We've been running a small scale experiment at Huddersfield where we've been using tags to enrich the formal subject headings and visa versa:
http://www.daveyp.com/blog/index.php/archives/57/
Our test OPAC is currently offline for an update, but it should be back online later on today.
I really need to get around to summarising our findings, but my gut feeling is that there's an enormous amount of potential in this kind of dovetailing.
For example, the tagging of just a single book (about the supermarket Tesco's) has created a nice selection of relevant tags on the "Customer loyalty programs -- Great Britain -- Case studies" subject heading:
clubcards, supermarkets, home shopping, data mining
http://webcat.hud.ac.uk:4128/perl/taginfo.pl?tag=270
...not everyone will be familiar with "Customer loyalty programs", but supplement that with "clubcards" and "supermarkets" and suddenly the subject heading is put into a very familiar context.
From the other angle, someone coming across the "clubcards" tag could then be easily pointed to other items with the "Customer loyalty programs" subject heading.
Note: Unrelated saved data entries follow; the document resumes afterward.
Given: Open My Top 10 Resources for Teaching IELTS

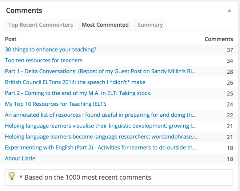Looking at the screenshot, I should (56, 104).
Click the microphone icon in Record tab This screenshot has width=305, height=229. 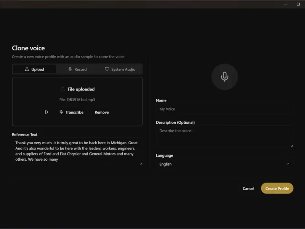tap(70, 69)
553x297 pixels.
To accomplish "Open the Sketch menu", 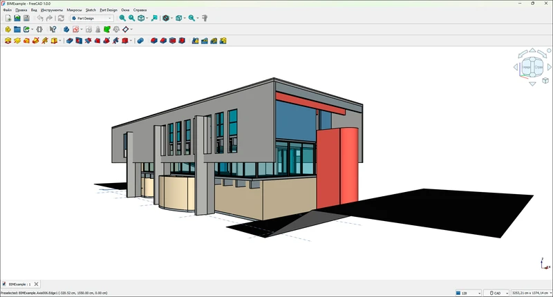I will tap(91, 10).
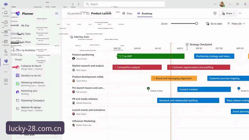Click Add Key Date
The image size is (249, 140).
click(x=79, y=37)

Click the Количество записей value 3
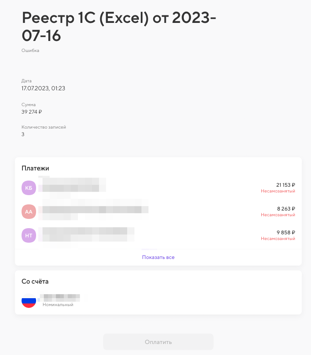tap(23, 134)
With multiple items tagged, the subject headings become even more enriched:
http://webcat.hud.ac.uk:4128/perl/taginfo.pl?tag=210
I hope this is of interest!
regards
Dave
Posted by: Dave Pattern | March 07, 2006 at 04:14 AM
Your post reminds me that a group of us WebJunction folks had a conversation about with you about this exact topic (vis a vis WebJunction) over dinner a few weeks ago.
We (well at least a lot of us) are very enthusiastic about WJ as a test bed for this concept; it's the perfect context to explore the taxonomy/folksonomy nexus. And since our community is made up library folks, it should be great fun to investigate!
The theory that tags stabilize over time sounds right intuitively, and it's good to see research bearing that out. But it's those pesky corner cases, odd bits of information that don't quite fit most people's ways of categorizing but which must be managed somehow, that will really test the theory. Should be interesting to see what happens with this, on our project and elsewhere.